A total valve lift of .432" is the generally accepted lift ceiling on camshafts for heads with OEM single valve springs. (Generally, but not limited to, all OBDII heads) It is strongly suggested upgrading to an HD dual valve spring set-up mainly due to the strength of the spring cannot handle sustained high rpms without incurring valve float. Coil bind is also an issue, and occurs as soon as .440". It is of my own personal opinion that camshafts with lifts higher than .432", but up to .449", can be used as long as normal driving conditions are adhered to. Damage to the engine will inevitably occur if driven beyond the OEM single valve spring's ability. I personally would never suggest anyone run their engine in this manner. Coil bind (coils touching) occurs as soon as a .440" lift and I have a OEM valve srping to prove this. Don't ever go cheap; ALWAYS replace/upgrade the first time around. Earlier heads come factory with a dual spring setup. These dual springs can safely handle a high lift camshaft. Keep in mind that these are not considered a heavy duty dual spring setup and may cause issues on really aggressive camshafts. Upgrading to a heavy duty spring set is strongly reccomended for engines that frequently see sustained high rpms. (I.E auto cross, drag racing, hill climb, ect) It is also strongly recommended that new cam followers (aka lifters) be used when installing a new camshaft. Flat tappet cams sometimes have taper across the face of the lobe. The tappet will have a slight convex radius to match this taper. When camshafts break-in the taper over the nose and the radius of the lifter is slightly worn in. If you run a lifter with a reduced (worn) radius against a new lobe with correct taper, the edge of the lobe will have concentrated loading. This high load can cause the camshaft material to break down rapidly causing a failure.


----------



## phatmonk (May 22, 2009)

Dude great explanation!!!!!!!!!!I have been following this forum for quite some time now.I have learned alot.Including all the DIYs.Thanks


_Modified by phatmonk at 3:19 PM 7-22-2009_


----------



## vdubxcrew (Jul 25, 2004)

*Re: cams on mkiv 2.0 jetta (William2.0)*

William,
I have the same model car as you and am doing a complete re-built to the motor this week.
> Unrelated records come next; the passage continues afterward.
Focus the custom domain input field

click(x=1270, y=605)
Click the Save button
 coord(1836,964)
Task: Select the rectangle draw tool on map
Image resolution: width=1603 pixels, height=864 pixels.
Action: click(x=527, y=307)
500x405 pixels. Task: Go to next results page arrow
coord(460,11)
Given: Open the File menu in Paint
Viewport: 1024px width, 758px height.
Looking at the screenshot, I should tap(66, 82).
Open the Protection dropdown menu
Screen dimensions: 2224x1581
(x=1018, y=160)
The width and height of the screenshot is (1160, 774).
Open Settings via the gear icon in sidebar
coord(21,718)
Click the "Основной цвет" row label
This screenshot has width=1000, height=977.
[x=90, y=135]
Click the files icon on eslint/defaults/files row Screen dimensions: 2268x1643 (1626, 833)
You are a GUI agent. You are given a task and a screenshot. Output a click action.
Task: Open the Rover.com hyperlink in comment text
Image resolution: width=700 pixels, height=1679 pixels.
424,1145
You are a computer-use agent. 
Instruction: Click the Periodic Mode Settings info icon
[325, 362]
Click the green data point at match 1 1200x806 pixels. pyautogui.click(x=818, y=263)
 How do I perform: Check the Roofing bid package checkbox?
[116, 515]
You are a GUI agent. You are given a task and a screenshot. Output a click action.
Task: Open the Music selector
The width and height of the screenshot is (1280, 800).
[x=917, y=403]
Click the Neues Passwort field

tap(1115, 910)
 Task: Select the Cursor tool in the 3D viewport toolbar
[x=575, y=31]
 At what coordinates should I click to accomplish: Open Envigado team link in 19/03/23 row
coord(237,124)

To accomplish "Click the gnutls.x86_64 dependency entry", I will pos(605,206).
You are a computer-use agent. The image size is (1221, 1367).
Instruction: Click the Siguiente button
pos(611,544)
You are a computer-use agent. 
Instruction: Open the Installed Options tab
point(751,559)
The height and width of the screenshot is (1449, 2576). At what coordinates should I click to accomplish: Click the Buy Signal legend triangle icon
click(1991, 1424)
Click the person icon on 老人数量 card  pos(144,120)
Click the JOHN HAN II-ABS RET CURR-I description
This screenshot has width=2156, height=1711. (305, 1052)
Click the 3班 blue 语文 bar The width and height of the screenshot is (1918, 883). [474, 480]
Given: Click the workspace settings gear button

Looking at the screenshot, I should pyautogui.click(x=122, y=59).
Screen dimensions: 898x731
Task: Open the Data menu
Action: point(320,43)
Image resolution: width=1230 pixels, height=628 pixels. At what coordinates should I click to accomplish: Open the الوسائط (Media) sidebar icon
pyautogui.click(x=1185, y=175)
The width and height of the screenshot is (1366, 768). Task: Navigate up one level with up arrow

I also was on the search for a good upgraded cam that my car would like for a daily driven automatic. I chose the TT260 for the simple facts that: A) it is an AUTOMATIC trans car. It simply does not rev over 5500-6000 so there is no need to get a cam that produces most of it's power in very high rpm's. This would be a waste. The TT260 has plenty of added lift over stock and a generous low/mid powerband increase. Perfect for daily use. B) there is no need to replace the valve springs for HD ones. And should not throw CEL. 
I have been hearing many good things about the AUTOTECH 270 cam. They have much popularity here in the 8v forum. I believe you may or not be successfull installing these along with stock springs on an AUTO TRANS ONLY simply for the fact thatthe car doesn'trev as high where the most damage can occur. This is risky though and completely up to you. As for chip, there really is no "chip" to be bought.Your computer must be re-flashed with a performance file. Which means you will have to send your ecu out to one of the few companies who do AEG 2.0 flashes (GIAC, UNITRONIC, UPSOLUTE, C2) or take it to a dealer who does the flashloading on site. It will cost you roughly $250-$350 plus flashload fee of around $80 for this. It'salot of money but from what I've heard makes a huge difference in throttle response and better fueling maps to give increased acceleration, even on automatics. Hope this helps. And one last thing. It is true, TT is no longer selling the 260 symetrical cam, but there should still be vendors out there who have a few left on their shelfs. I got mine from Bahn Brenner. It was about $140 shipped. I believe for a daily driven AUTO, you can't go wrong with this cam. Good luck.


----------



## William2.0 (Jun 22, 2009)

*Re: cams on mkiv 2.0 jetta (vdubxcrew)*

can you update me on your cam installation?how was it?


----------



## sipediesel (Nov 7, 2009)

*Re: cams on mkiv 2.0 jetta (William2.0)*

I put the neuspeed 262 degree cam in my mkiv 2.0 and it didn't throw a check engine. It was expensive tho.


----------



## tdogg74 (Mar 1, 2002)

*FV-QR*


_Quote, originally posted by *sipediesel* »_I put the neuspeed 262 degree cam in my mkiv 2.0 


No you didnt. They dont sell a 262* cam. You sure you dont mean 260*?


----------



## vdubxcrew (Jul 25, 2004)

*Re: FV-QR (tdogg74)*

OK, I have the TT260 cam in my 2000 MK4 AEG and let me tell you, it's pretty mild. I then added a EIP ECU and it's still more mild than what I was hoping. I can't speculate on the AT 270 as I've never tried one, but I'm thinking this would have been the better choice. I just didn't have the extra $$ at the time to upgrade the valve springs. The car pulls harder once past 3000rpm with the 260 but just not quite enough. It is an auto trans though. I'm sure the pull would be much better with a manual.


----------